Ob sie vom Laden leben könne, werde sich zeigen, sagt Pfister. Als sicheres Standbein hat sie eine Anstellung als Lehrerin für Textiles Werken an einer Privatschule in Olten. «Wenn ich einmal alt bin, will ich mir nicht vorwerfen müssen, ich hätte es mit der Selbstständigkeit nicht probiert», sagt sie. Jetzt sei genau der richtige Moment: jung und unabhängig, WG, keine Kinder. Klar habe sie sich während der letzten Monate, als sie noch den Master absolvierte, nach einer Stelle bei einem Schweizer Label umgeschaut. «Aber es gibt kaum Labels, die vom Entwurf bis zur Produktion alles in der Schweiz machen. Ich hätte mich also auf einen Teil im Prozess beschränken müssen, und das wollte ich nicht.» Zu spannend sei es, eine Kollektion von Anfang bis zum Ende zu begleiten.

Aarau inspiriert sie

Und was ist mit Erfahrungen bei grossen Modehäusern, mit Praktika im Ausland? Pfister schüttelt den Kopf. Die Jahre in München seien gut gewesen. «Aber allein der Karriere und der Arbeit zuliebe will ich nicht allein am anderen Ende der Welt sitzen.» Sie fühle sich in Aarau so wohl. Hier wohnt sie seit ihrer Rückkehr und von hier wolle sie aktuell auch nicht weg. «Ich muss meinen Lebenslauf nicht mit grossen Namen aufmöbeln, ich bin nicht daheim in dieser Glamour-Welt. Mir geht es vor allem ums Handwerk.»

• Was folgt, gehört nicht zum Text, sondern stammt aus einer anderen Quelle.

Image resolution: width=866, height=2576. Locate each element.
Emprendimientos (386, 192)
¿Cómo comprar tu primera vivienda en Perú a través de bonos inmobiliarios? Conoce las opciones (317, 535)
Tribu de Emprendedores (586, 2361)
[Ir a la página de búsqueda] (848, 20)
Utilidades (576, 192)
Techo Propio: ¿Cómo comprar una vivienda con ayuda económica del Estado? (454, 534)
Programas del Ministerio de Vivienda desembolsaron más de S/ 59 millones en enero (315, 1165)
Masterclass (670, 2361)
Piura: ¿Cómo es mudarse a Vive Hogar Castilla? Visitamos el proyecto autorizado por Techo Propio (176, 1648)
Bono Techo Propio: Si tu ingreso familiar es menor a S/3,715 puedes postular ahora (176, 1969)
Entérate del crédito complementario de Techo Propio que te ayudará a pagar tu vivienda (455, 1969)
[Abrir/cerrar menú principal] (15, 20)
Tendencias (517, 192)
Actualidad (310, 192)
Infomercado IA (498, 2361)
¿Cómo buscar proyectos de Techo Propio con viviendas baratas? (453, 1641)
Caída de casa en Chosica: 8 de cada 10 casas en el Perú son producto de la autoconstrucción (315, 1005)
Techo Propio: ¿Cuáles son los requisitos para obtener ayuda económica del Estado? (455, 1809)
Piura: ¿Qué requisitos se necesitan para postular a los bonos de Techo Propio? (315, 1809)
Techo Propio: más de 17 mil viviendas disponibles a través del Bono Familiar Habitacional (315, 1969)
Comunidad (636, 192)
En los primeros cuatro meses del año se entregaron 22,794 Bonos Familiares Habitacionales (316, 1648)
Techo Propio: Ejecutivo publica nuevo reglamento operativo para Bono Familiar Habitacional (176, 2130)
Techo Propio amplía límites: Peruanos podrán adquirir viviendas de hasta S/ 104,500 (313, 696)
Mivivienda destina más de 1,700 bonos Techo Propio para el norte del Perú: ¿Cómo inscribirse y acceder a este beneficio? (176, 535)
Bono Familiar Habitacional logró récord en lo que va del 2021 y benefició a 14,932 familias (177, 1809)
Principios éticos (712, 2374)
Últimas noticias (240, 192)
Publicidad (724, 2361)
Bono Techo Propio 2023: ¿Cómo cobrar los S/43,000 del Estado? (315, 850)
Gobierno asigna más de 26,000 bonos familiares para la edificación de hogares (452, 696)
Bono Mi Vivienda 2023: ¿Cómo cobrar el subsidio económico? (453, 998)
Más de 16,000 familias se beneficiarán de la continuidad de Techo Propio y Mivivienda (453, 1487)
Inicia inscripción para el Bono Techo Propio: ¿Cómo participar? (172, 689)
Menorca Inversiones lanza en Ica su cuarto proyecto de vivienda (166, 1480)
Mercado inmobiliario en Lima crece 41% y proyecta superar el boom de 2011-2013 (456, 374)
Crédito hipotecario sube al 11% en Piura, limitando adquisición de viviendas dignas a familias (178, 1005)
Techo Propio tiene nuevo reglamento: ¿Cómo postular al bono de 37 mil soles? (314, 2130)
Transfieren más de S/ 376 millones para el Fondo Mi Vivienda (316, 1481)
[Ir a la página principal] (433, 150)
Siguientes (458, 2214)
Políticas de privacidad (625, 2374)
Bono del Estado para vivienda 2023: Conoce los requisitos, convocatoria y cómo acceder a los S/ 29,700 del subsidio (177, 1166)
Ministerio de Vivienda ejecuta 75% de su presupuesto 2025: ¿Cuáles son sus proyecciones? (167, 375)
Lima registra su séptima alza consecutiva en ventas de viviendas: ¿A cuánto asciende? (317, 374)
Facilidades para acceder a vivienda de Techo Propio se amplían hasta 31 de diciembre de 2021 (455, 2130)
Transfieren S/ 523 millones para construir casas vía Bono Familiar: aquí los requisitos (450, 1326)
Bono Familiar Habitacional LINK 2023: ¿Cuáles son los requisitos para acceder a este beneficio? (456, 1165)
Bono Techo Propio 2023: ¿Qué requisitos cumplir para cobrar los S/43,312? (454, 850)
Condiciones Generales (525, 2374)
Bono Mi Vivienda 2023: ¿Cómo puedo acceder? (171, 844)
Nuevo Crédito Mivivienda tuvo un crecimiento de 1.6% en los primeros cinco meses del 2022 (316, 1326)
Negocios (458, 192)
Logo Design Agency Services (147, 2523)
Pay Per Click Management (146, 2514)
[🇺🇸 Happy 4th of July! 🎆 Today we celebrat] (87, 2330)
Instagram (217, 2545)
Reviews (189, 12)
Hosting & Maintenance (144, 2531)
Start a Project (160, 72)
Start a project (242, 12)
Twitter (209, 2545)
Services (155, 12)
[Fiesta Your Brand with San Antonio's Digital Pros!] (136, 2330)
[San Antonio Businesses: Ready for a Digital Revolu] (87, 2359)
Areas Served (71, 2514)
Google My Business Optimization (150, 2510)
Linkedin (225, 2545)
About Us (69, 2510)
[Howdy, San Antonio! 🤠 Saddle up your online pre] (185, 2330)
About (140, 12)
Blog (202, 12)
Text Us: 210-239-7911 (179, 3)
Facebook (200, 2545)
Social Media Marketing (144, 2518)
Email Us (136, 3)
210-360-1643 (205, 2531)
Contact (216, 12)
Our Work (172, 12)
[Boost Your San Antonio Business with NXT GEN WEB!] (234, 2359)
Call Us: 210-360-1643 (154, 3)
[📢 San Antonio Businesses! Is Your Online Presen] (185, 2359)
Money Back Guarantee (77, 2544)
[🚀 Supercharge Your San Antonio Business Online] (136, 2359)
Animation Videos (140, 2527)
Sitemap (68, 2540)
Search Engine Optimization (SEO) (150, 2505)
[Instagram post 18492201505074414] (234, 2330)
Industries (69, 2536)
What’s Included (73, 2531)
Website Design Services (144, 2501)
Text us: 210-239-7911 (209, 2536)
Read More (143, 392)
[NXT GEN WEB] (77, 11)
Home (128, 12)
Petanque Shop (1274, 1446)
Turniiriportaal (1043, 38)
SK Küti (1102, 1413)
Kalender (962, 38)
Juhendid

Genauso wenig wie aus Glamour macht sie sich etwas aus Modetrends. «Es geht so vieles und nichts ist schlimmer, als wenn sich jemand verkleidet.» Modetrends nimmt sie in erster Linie als Inspiration, als Antrieb zu Neuem. «Wenn ich auf der Strasse etwas sehe, das mir gefällt, greife ich es auf.» Das bezieht sich nicht nur auf Menschen: Auf Aaraus Strassen angetan haben es Corinne Pfister die bemalten Giebel. Und zwar so richtig: «Ich weiss noch nicht wie, aber ich möchte die Giebel gern in meiner neuen Kollektion aufgreifen.»